PROMPT: Every line in the entries where "agent" is found should be copied.

□ □ □

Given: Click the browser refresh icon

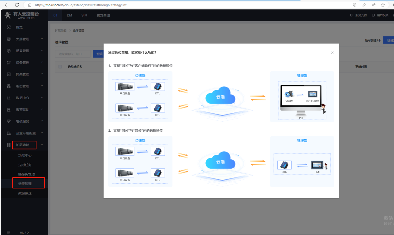Looking at the screenshot, I should click(x=17, y=5).
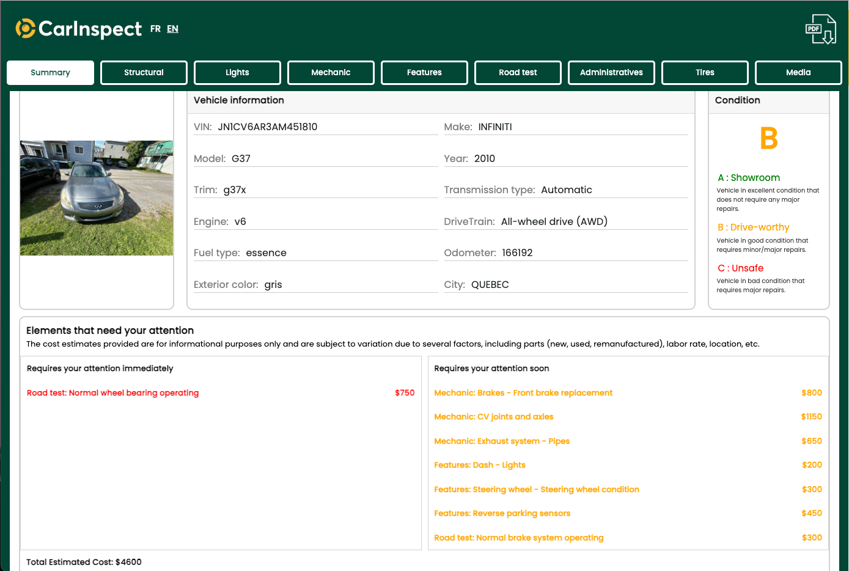Open the wheel bearing road test item
The image size is (849, 571).
click(x=221, y=393)

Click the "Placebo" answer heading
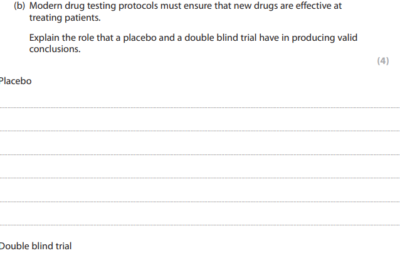[x=16, y=82]
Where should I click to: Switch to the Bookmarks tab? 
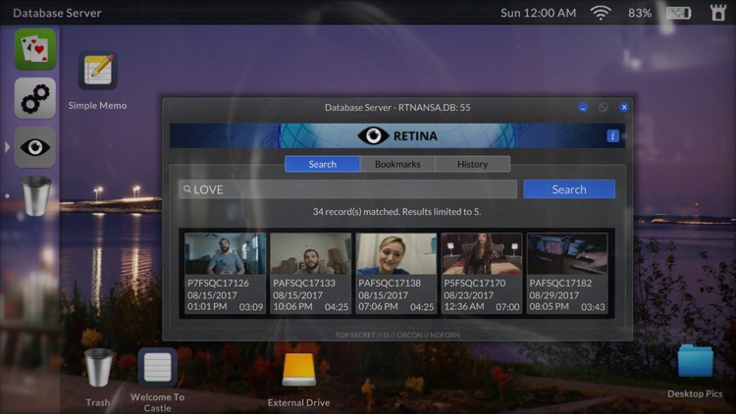396,164
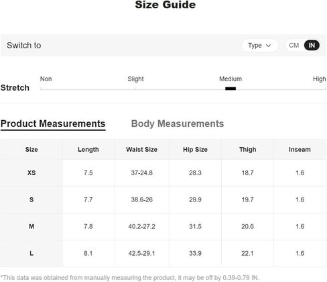Open the Body Measurements tab
327x282 pixels.
click(178, 124)
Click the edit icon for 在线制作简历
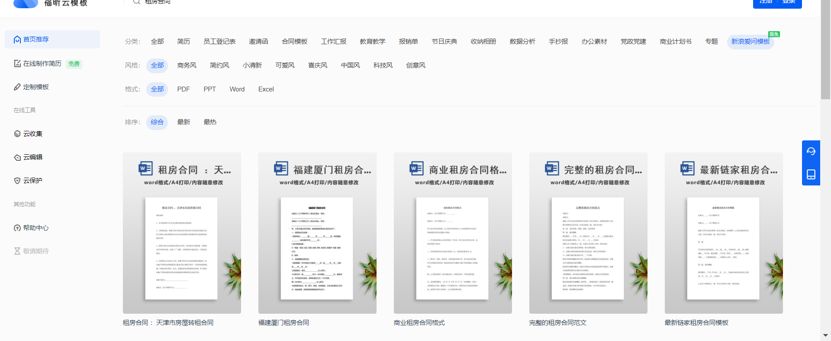This screenshot has width=831, height=341. [x=17, y=64]
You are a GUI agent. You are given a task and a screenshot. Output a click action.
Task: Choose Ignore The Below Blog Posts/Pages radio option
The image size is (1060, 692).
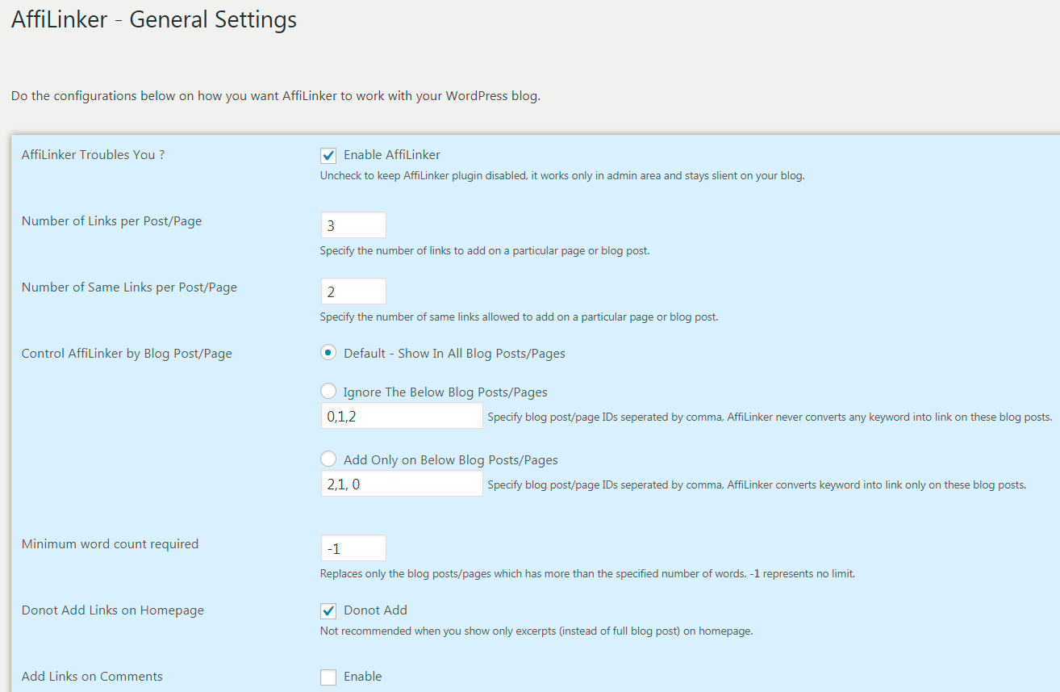pyautogui.click(x=328, y=392)
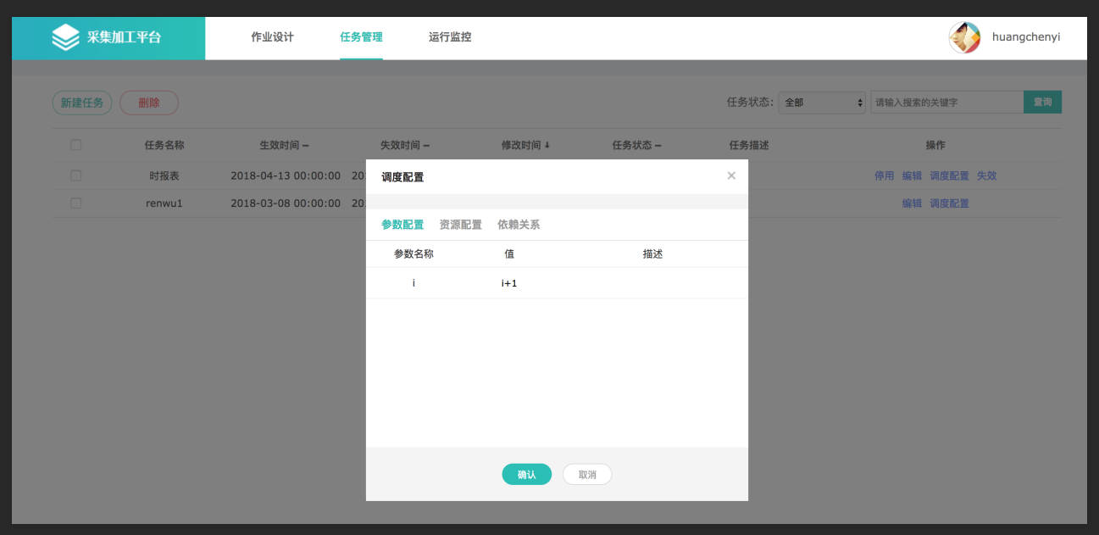Open the 作业设计 menu

pos(272,37)

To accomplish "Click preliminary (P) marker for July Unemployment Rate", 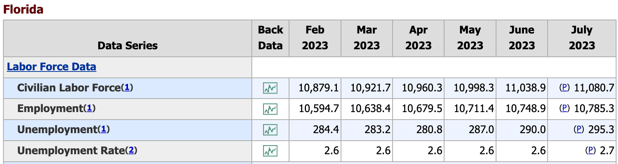I will coord(591,150).
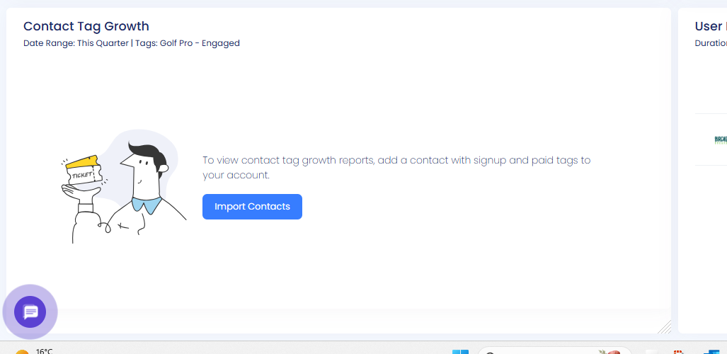Select the green logo thumbnail in User panel
Screen dimensions: 727x354
coord(720,139)
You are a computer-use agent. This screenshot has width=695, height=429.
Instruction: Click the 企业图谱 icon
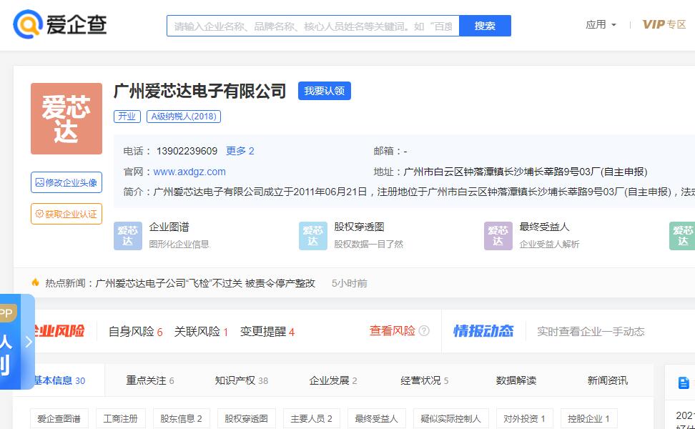128,236
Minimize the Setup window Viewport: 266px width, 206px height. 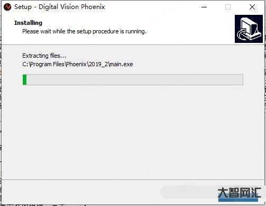204,7
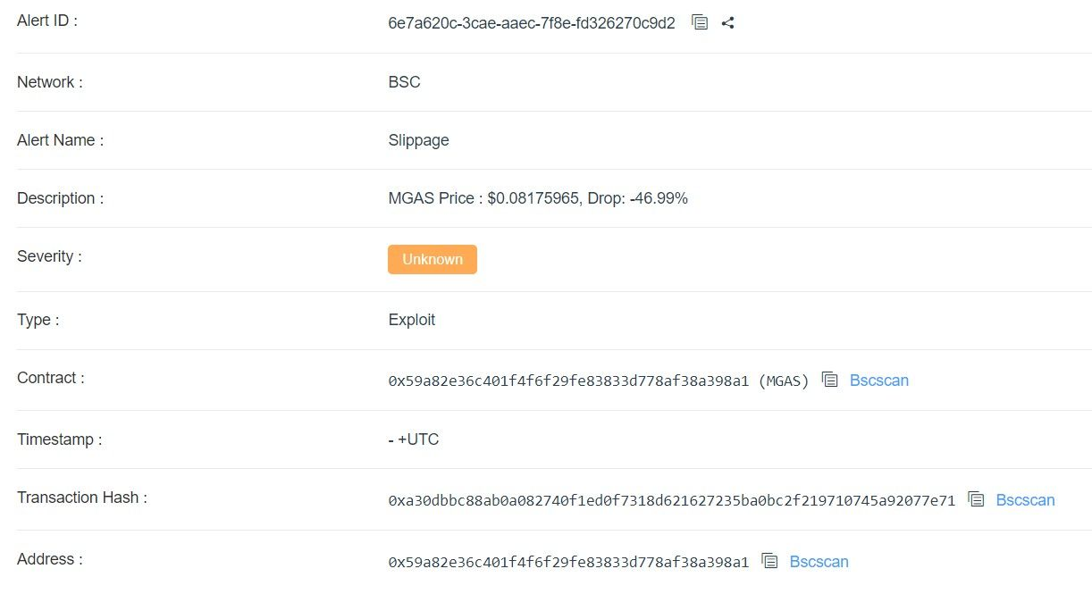1092x594 pixels.
Task: Click the Transaction Hash label
Action: 82,498
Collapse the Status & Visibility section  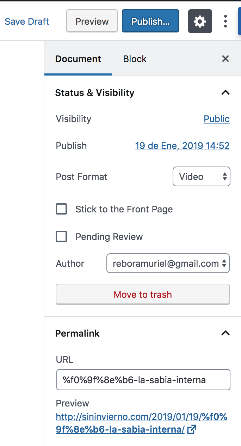pyautogui.click(x=225, y=93)
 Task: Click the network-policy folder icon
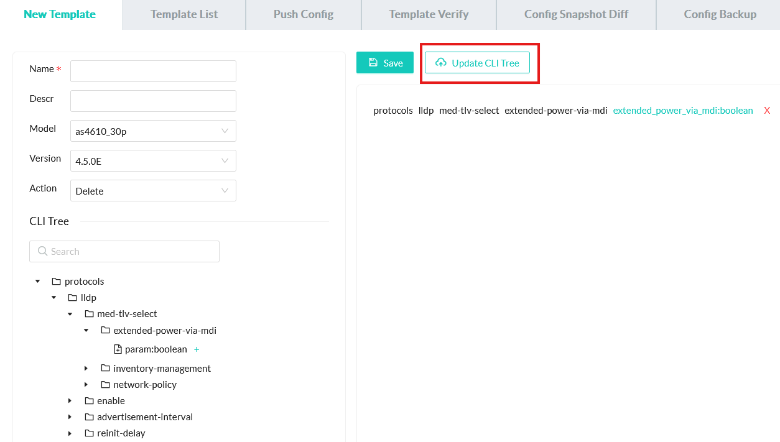pos(106,385)
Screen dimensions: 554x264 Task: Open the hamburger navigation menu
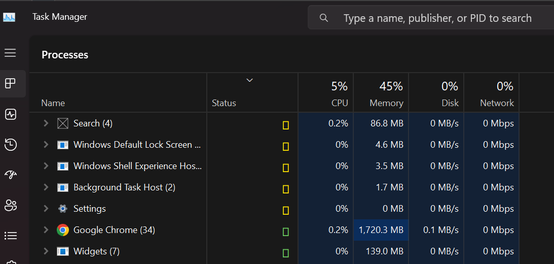(10, 53)
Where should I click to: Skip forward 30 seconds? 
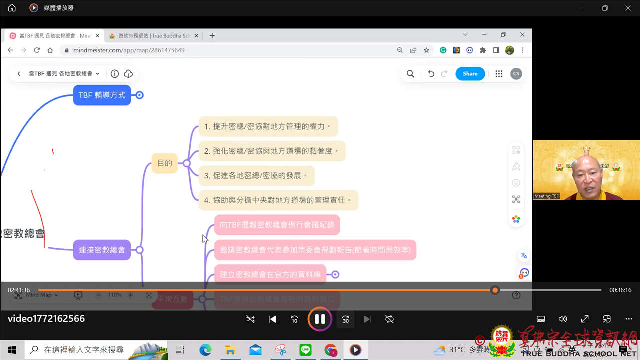[x=346, y=320]
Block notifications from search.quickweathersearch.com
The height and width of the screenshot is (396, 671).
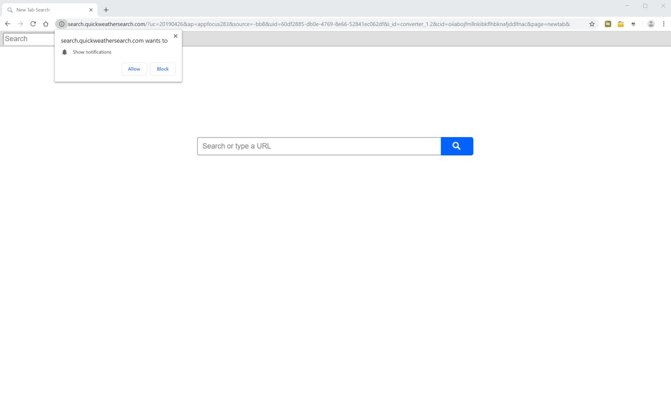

□ □ □

FINISHED EXERCISE:
You are a GUI agent. You are given a task and a screenshot. Output a click action.
You are a computer-use agent. This screenshot has width=695, height=429.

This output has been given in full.